COPLEY TWP., Ohio—After a short hiatus, Preferred Compounding Corp. is back on the acquisition trail.
The company has purchased the assets of Valley Rubber Mixing, some machinery and its proprietary mold cleaning technology and products, sold under the trade name Glo-Mold, from a private owner, said Marc Pignataro, the company's vice president of sales and business development.
Terms of the transaction, which closed Jan. 14, were not disclosed.
Preferred also is relaunching Glo-Mold's line of mold cleaning products as GloMoldPlus. The firm said in a Feb. 20 news release that the rebranding effort is to highlight recent product improvements and Glo-Mold's positioning under the Preferred umbrella.
It is Preferred's third acquisition in a little more than three years. During that span, the Copley-headquartered firm also added a warehousing and production facility in Mexico.
A custom rubber compounder with mixing and calendering capabilities, Valley Rubber Mixing is based in Akron. Preferred did not acquire the firm's production plant, which was leased and also was located in Akron, according to Pignataro.
He said many employees at Valley Rubber Mixing will be retained, but the exact number was not released. Equipment acquired will be moved to some of Preferred's compounding facilities, but a determination has not been made as to which locations will get which machinery, he said.
However, Pignataro said the company plans to move the GloMoldPlus product production operation to its plant in Barberton, Ohio.
"Valley Rubber Mixing is a nice bolt-on acquisition," Ken Bloom, CEO and president of Copley-based Preferred, said in a statement.
He said the purchase will broaden the company's customer base and give it new markets for potential growth.
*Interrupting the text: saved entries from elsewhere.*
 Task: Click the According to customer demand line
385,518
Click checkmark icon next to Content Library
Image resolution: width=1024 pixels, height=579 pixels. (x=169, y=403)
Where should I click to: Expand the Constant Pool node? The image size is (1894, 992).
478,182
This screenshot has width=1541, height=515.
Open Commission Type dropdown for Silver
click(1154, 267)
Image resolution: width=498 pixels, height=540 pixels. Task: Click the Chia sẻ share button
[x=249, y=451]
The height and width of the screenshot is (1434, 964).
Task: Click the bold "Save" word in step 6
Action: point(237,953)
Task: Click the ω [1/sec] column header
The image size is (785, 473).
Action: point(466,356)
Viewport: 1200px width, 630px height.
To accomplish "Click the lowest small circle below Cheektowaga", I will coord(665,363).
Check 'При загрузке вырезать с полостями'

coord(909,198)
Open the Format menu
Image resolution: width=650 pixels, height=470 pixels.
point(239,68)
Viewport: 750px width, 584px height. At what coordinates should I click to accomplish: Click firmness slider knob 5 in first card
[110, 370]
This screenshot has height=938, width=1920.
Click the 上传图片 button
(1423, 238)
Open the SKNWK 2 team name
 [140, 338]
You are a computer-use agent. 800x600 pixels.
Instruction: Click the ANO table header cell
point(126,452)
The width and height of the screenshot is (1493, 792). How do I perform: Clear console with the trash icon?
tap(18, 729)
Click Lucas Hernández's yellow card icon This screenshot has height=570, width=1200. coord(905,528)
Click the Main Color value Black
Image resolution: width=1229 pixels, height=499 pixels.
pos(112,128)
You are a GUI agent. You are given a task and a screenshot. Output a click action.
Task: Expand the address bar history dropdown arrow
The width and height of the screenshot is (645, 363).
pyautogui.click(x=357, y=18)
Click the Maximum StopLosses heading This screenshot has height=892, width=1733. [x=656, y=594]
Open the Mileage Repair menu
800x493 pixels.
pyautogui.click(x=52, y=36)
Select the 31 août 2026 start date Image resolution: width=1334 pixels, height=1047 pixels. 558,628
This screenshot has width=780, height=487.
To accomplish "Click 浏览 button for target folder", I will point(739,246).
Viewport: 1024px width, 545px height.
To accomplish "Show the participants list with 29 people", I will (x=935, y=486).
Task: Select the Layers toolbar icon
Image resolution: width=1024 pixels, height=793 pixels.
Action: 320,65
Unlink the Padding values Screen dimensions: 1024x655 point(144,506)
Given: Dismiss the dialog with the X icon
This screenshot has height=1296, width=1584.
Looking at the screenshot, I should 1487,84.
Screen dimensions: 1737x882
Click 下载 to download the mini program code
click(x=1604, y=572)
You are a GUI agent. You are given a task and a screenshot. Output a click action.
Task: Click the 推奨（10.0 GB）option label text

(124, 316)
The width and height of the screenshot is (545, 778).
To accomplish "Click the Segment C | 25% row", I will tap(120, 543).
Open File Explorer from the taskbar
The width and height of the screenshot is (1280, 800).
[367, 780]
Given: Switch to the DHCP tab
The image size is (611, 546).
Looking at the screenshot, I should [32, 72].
The addition of the GloMoldPlus proprietary mold cleaning technology also adds to the firm's product portfolio.
"We feel our commercial channels will help grow the Glo-Mold business significantly," Bloom said.
He added that the firm plans to work closely with Valley Rubber Mixing customers to assure a smooth transition.
Preferred has been successful with the acquisitions and additions it has made in the last three years, Pignataro said, while at the same time it has continued to experience solid organic growth.
Currently, the company, which is owned by members of the firm's management team and Audax Private Equity, operates production facilities in Barberton and Wadsworth, Ohio, along with sites in Wisconsin, Georgia, Tennessee and Mexico.
Preferred added the Whitewater, Wis., plant when it acquired rubber compounder Trostel Ltd. in 2016, and the Wadsworth factory became part of its fold in 2017 when Preferred bought Kleen Polymers Inc., a custom rubber compounder specializing in non-black elastomeric compounds.
Both acquisitions expanded Preferred's mixing capabilities, the company said.
In addition to buying Trostel's compounding business, Preferred also purchased the firm's parts molding operation. In December 2017 it sold the molded products business, based in Lake Geneva, Wis., to ParkOhio but retained the mixing operation. The latter is now called Preferred Compounding Whitewater.
Included in the sale of the molded products operation were manufacturing plants in Reynosa, Mexico, and McAllen, Texas, along with the facility in Lake Geneva, which serves as the technical center for the business.
Pignataro said Preferred sold the molded products business "because our focus is on elastomer compounding. It may have been perceived that we were potentially competing with some of our molding customers if we would have continued to operate that business."
Other key moves made in 2016 included adding another compounding and warehousing facility that spans 57,000 square feet adjacent to the company's mixing plant in San Luis Potosi, Mexico; purchasing a new F-270 mixer for its mixing facility in Huntington, Tenn.; and leasing a new headquarters in Copley, freeing up space at its Barberton compounding plant, where it was previously based.
Preferred added the building in San Luis Potosi because additional space was needed to handle the company's continuing growth, Bloom said at the time. The firm's original plant had been expanded three times since Preferred purchased it in 2012.